Walker employs characterization and symbolism to highlight the difference between these interpretations and ultimately to uphold one of them, showing that culture and heritage are parts of daily life.
The opening of the story is largely involved in characterizing Mrs. Her description of herself likewise shows a familiarity and comfort with her surroundings and with herself: Johnson is fundamentally at home with herself; she accepts who she is, and thus, Walker implies, where she stands in relation to her culture.
Johnson thinks of her as a sweet person, a daughter with whom she can sing songs at church. Most importantly, however, Maggie is, like her mother, at home in her traditions, and she honors the memory of her ancestors; for example, she is the daughter in the family who has learned how to quilt from her grandmother.

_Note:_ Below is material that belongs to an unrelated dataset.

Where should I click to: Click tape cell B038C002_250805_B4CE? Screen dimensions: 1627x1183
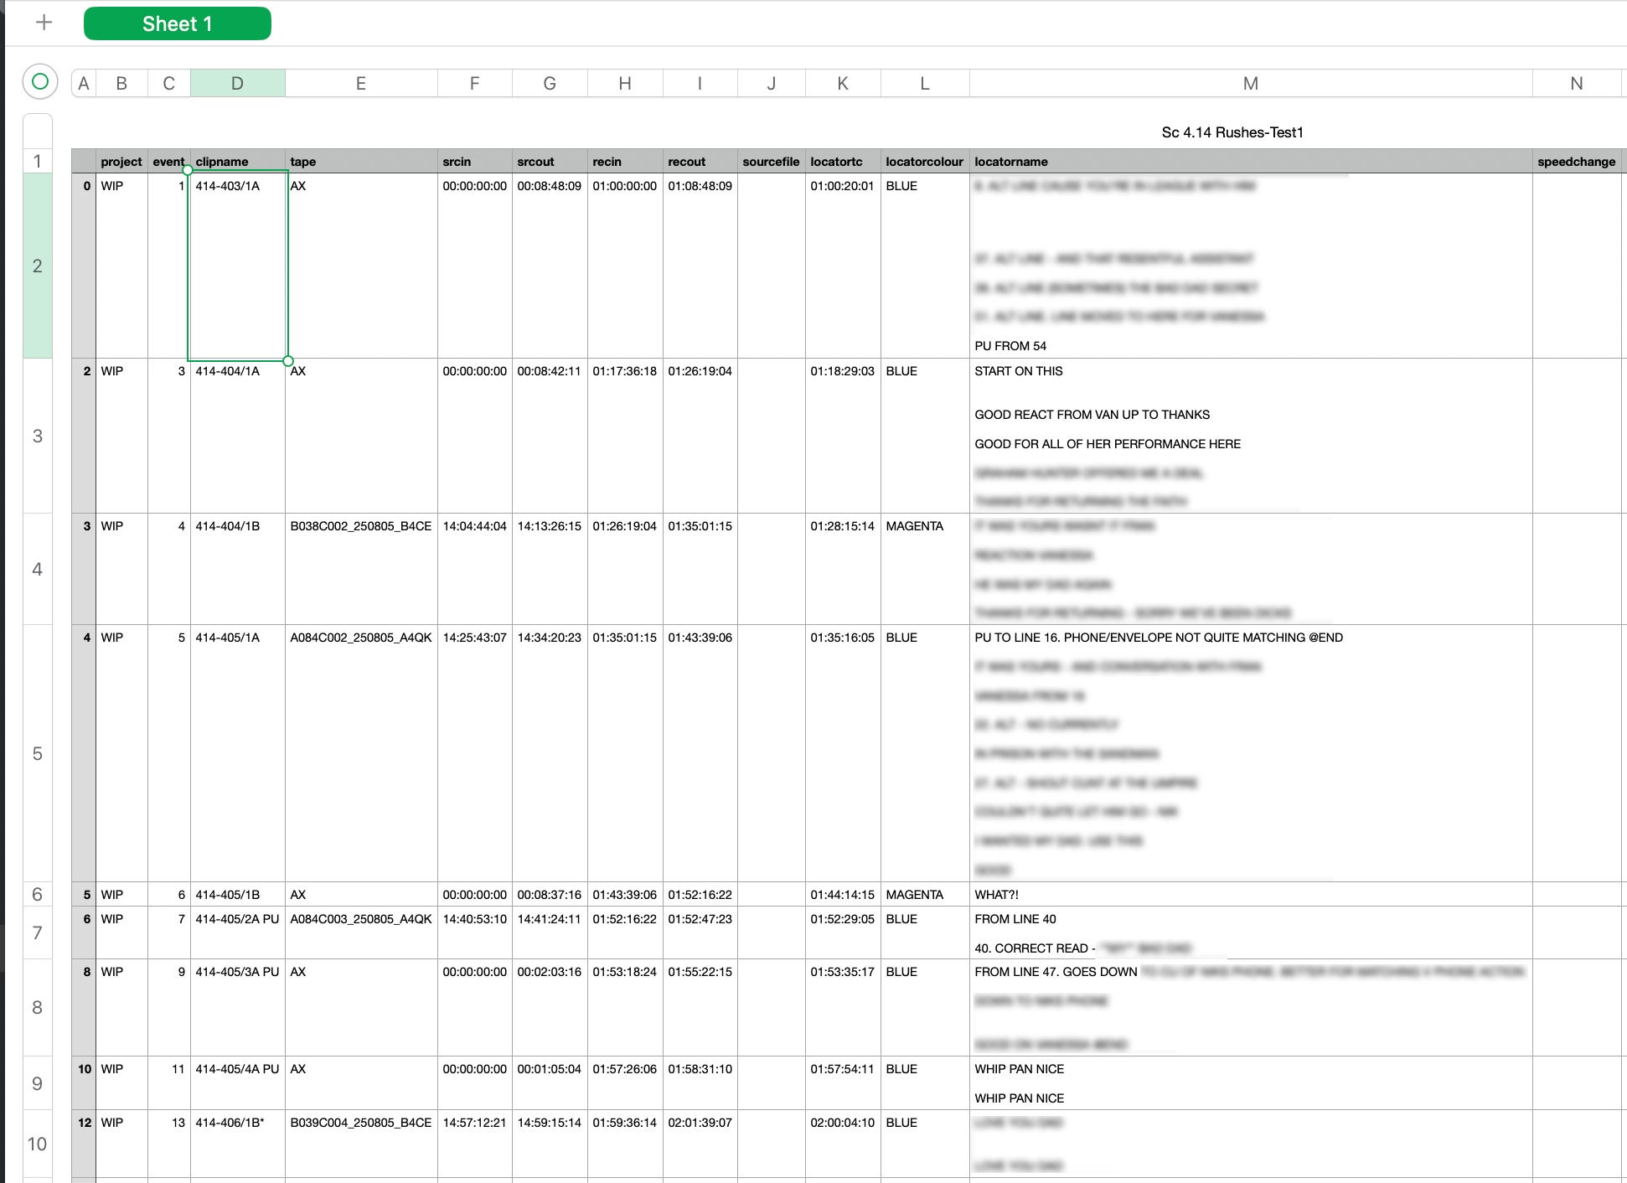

She is characterized by good looks, ambition, and education Mrs. Johnson, we are told, collects money at her church so that Dee can attend school.
Dee, in other words, has moved towards other traditions that go against the traditions and heritage of her own family: Most obviously—and most importantly—the quilts that Mrs.
Most importantly, however, these fragments of the past are not simply representations in the sense of art objects; they are not removed from daily life.
After all, what is culture but what is home to us, just as Mrs. Work Cited Walker, Alice.
An Introduction to Fiction, Poetry, and Drama. Kennedy and Dana Gioia.“Everyday Use” Analyzing Characterization and Point of View. in Alice Walker’s Short Fiction. Museum Connection: Art and Enlightenment Purpose: In this lesson students will explore how author Alice Walker uses the narrative elements of characterization and point of view to explore the proper value.
In “Everyday Use,” Alice Walker navigates the cultural gap between a mother and her two daughters. It is a story which depicts life from two perspectives, but seen through one set of eyes.
“Everyday Use” Analyzing Characterization and Point of View.
in Alice Walker’s Short Fiction. Museum Connection: Art and Enlightenment Purpose: In this lesson students will explore how author Alice Walker uses the narrative elements of characterization and point of view to explore the proper value. The story “Everyday Use”, is being told by a mother who describes herself as a big boned woman, with a second grade education.
She had always had to do the work of a man to provide for her family. Everyday Use by Alice Walker. Home / Literature / Everyday Use / Everyday Use Analysis Literary Devices in Everyday Use.
Symbolism, Imagery, Allegory. Setting. Hey there—come on in and stay awhile. Most of the story in "Everyday Use" takes place in the narrator's yard so she wastes no time helping us get familiar with the place. Right. In her short story “Everyday Use,” Alice Walker takes up what is a recurrent theme in her work: the representation of the harmony as well as the conflicts and struggles within African-American culture.